HI ~ zhangliyun
Sorry for the late reply. From the meta file you provided(line 1650: "row group
1: RC:1403968 TS:13491534645 OFFSET:4"), there is only one RowGroup in this
file if the meta file is the entire result, so it is normal for this file to be
read and handled by only one Spark task, other tasks should just finished after
reading the footer and performing a RowGroup range filter check. You can
consider controlling `parquet.block.size` when writing the paquet file to make
it has multiple RowGroups, so that it can be parallel read and handled by
multiple Spark tasks.
As for why 80 tasks were started to read files, you can study the logic of the
`org.apache.spark.sql.execution.datasources.FilePartition#maxSplitBytes`,
`maxSplitBytes` is not only determined by `spark.sql.files.maxPartitionBytes`.
Yang Jie
发件人: zhangliyun
日期: 2023年3月24日 星期五 09:09
收件人: Alfie Davidson
抄送: yangjie01 , Spark Dev List
主题: Re:Re: please help the problem of big parquet file can not be splitted to
read
@Yangjie. the meta file is attached. I use "hadoop jar
parquet-tools-1.11.2.jar meta
hdfs://horton/user/yazou/VenInv/shifu_norm_emb_bert/emb_valid_sel_train_sam_1ep.parquet"
to get the info
not sure this is what you mentioned, i did not find row group info the in the
meta file, if my command is wrong , tell me
@Alfie Davidson if like that, everything is reasonable.
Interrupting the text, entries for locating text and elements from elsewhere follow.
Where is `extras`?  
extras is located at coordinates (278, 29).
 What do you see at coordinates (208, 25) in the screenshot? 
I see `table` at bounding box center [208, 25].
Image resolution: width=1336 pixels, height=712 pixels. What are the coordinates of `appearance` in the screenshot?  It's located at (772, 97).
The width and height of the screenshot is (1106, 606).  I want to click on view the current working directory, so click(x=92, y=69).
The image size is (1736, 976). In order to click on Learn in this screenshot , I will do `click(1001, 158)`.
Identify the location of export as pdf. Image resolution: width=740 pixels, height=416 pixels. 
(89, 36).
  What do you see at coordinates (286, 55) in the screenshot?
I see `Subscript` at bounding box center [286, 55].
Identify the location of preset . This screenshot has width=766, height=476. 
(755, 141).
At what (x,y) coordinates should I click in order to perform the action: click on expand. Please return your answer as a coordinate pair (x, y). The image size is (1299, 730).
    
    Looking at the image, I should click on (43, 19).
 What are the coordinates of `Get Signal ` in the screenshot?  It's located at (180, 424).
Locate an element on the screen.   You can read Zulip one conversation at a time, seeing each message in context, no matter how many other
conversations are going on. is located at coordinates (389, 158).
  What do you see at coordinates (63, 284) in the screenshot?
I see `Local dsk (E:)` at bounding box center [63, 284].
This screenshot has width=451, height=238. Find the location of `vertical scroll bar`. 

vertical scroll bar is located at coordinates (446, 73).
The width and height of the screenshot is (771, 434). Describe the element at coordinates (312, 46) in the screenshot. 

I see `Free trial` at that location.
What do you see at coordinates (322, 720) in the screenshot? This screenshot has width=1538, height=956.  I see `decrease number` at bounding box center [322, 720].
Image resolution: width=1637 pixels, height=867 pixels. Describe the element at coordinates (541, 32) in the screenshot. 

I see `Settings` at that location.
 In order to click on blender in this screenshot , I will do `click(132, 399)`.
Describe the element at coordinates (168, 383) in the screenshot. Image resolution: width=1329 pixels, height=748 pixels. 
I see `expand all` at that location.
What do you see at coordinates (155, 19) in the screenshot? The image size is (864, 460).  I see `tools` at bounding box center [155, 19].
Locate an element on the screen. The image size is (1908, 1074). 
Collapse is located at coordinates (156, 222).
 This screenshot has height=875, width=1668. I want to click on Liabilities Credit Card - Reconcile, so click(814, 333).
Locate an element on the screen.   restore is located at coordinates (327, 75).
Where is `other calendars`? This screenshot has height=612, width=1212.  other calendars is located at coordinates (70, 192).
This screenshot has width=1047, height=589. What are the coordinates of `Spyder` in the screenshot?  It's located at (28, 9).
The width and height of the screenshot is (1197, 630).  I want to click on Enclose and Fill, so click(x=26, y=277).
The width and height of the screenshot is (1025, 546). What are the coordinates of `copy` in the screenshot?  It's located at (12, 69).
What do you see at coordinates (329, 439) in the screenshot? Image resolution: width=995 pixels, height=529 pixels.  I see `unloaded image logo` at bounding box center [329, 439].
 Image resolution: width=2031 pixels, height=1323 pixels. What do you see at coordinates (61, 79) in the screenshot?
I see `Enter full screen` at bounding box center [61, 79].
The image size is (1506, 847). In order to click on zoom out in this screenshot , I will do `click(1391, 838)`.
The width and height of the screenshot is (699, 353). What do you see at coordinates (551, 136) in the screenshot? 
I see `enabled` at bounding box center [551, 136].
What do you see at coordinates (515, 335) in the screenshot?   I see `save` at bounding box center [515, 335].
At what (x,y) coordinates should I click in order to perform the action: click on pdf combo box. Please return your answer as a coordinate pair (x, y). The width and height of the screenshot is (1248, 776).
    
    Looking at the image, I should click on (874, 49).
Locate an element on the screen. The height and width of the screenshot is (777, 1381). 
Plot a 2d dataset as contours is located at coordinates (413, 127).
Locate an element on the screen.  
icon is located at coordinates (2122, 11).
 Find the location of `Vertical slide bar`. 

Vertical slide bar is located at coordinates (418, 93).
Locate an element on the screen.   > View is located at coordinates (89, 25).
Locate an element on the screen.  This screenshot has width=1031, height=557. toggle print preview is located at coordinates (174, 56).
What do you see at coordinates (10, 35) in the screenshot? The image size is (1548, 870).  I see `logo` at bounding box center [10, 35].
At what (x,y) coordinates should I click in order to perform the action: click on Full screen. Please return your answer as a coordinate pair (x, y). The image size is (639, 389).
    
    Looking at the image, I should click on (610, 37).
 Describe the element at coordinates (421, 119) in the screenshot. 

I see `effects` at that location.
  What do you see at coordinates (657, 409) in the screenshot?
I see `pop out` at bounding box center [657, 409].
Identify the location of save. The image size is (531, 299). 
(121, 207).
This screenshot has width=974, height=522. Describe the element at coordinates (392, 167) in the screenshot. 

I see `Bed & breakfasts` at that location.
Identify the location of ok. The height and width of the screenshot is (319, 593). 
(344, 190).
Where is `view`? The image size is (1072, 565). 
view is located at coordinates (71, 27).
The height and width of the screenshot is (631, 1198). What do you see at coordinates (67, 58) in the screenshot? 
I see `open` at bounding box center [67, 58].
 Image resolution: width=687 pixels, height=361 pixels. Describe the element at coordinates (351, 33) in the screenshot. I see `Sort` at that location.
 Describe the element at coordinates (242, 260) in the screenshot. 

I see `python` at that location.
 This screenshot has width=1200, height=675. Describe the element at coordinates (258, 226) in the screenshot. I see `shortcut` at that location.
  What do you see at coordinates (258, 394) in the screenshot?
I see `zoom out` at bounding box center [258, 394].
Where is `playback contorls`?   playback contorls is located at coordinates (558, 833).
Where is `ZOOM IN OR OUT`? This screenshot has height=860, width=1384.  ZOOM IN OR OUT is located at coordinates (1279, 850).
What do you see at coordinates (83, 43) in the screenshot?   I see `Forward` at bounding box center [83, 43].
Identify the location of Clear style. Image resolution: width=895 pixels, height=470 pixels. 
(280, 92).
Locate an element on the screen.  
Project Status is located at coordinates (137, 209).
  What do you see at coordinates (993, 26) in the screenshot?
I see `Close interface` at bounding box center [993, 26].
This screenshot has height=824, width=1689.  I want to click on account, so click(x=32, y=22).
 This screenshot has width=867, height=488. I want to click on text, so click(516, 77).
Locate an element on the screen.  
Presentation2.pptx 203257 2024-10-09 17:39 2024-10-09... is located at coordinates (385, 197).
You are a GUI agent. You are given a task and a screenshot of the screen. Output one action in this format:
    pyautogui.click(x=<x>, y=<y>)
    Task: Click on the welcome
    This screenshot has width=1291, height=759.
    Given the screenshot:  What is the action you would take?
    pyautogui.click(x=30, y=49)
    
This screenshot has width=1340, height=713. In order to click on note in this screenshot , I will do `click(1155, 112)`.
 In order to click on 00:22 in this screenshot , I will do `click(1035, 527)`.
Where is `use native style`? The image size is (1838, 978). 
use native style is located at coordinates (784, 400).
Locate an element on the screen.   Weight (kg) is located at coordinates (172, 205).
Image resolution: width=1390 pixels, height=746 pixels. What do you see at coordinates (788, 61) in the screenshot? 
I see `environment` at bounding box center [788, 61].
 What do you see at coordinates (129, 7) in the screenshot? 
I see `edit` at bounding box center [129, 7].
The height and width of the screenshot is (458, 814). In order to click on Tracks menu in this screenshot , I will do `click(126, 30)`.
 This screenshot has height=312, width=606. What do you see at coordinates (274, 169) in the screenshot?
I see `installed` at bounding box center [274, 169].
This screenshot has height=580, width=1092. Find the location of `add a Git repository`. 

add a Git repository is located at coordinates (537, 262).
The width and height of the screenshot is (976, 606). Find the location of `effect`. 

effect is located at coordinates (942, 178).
At 2023-03-24 04:36:47, "Alfie Davidson" wrote:
I’m pretty sure snappy file is not splittable. That’s why you have a single
task (and most likely core) reading the 1.9GB snappy file
Sent from my iPhone
On 23 Mar 2023, at 07:36, yangjie01 wrote:
Is there only one RowGroup for this file? You can check this by printing the
file's metadata using the `meta` command of `parquet-cli`.
Yang Jie
发件人: zhangliyun
日期: 2023年3月23日 星期四 15:16
收件人: Spark Dev List
主题: please help the problem of big parquet file can not be splitted to read
hi all
i want to ask a question about how to split the big parquet file when spark
reading , i have a parquet file which is 1.9G. i have set
spark.sql.files.maxPartitionBytes=12800;it start 80 tasks(
80*128M~1.9G) but
it seems every partition is not even. One partition read 1.9G data while others
read only 3M(see attach pic). I have checked the compress codec of the file ,
it is snappy which can be splittable
hadoop jar parquet-tools-1.11.2.jar head
hdfs://horton/user/yazou/VenInv/shifu_norm_emb_bert/emb_valid_sel_train_sam_1ep.parquet
23/03/22 20:41:56 INFO hadoop.InternalParquetRecordReader: RecordReader
initialized will read a total of 368273 records.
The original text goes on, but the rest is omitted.